[Work to do]
Quote the lines of the stored data below, from the line containing "Click the browser profile avatar" through the line containing "The width and height of the screenshot is (610, 1206).", inclusive, reproducing each one verbatim.

Stored data:
▽

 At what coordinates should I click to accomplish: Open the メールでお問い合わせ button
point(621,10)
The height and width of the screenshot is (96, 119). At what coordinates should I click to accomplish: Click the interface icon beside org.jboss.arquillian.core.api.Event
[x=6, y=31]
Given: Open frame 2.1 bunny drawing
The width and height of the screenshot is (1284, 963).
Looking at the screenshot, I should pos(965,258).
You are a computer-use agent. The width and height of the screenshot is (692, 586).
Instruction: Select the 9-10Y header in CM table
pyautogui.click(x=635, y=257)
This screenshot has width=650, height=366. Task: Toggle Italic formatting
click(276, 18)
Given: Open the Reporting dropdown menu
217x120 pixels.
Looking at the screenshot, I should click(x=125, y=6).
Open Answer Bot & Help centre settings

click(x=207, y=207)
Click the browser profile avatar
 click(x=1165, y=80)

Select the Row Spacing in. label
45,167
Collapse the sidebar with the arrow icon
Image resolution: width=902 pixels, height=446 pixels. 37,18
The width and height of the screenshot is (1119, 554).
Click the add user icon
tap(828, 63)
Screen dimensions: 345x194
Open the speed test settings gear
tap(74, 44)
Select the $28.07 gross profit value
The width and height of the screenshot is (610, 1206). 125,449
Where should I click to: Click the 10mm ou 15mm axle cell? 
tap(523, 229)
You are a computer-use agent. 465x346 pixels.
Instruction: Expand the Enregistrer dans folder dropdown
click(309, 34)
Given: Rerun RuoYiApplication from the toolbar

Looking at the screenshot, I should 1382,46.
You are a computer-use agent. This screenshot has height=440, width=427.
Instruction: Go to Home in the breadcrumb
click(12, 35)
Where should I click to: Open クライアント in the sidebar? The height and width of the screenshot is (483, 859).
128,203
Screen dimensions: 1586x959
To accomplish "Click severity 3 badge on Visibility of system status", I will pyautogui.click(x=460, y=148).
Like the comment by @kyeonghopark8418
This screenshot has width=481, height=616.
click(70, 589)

△

[Solution to this problem]
Click the browser profile avatar
 click(x=1165, y=80)

Select the Row Spacing in. label
45,167
Collapse the sidebar with the arrow icon
Image resolution: width=902 pixels, height=446 pixels. 37,18
The width and height of the screenshot is (1119, 554).
Click the add user icon
tap(828, 63)
Screen dimensions: 345x194
Open the speed test settings gear
tap(74, 44)
Select the $28.07 gross profit value
The width and height of the screenshot is (610, 1206). 125,449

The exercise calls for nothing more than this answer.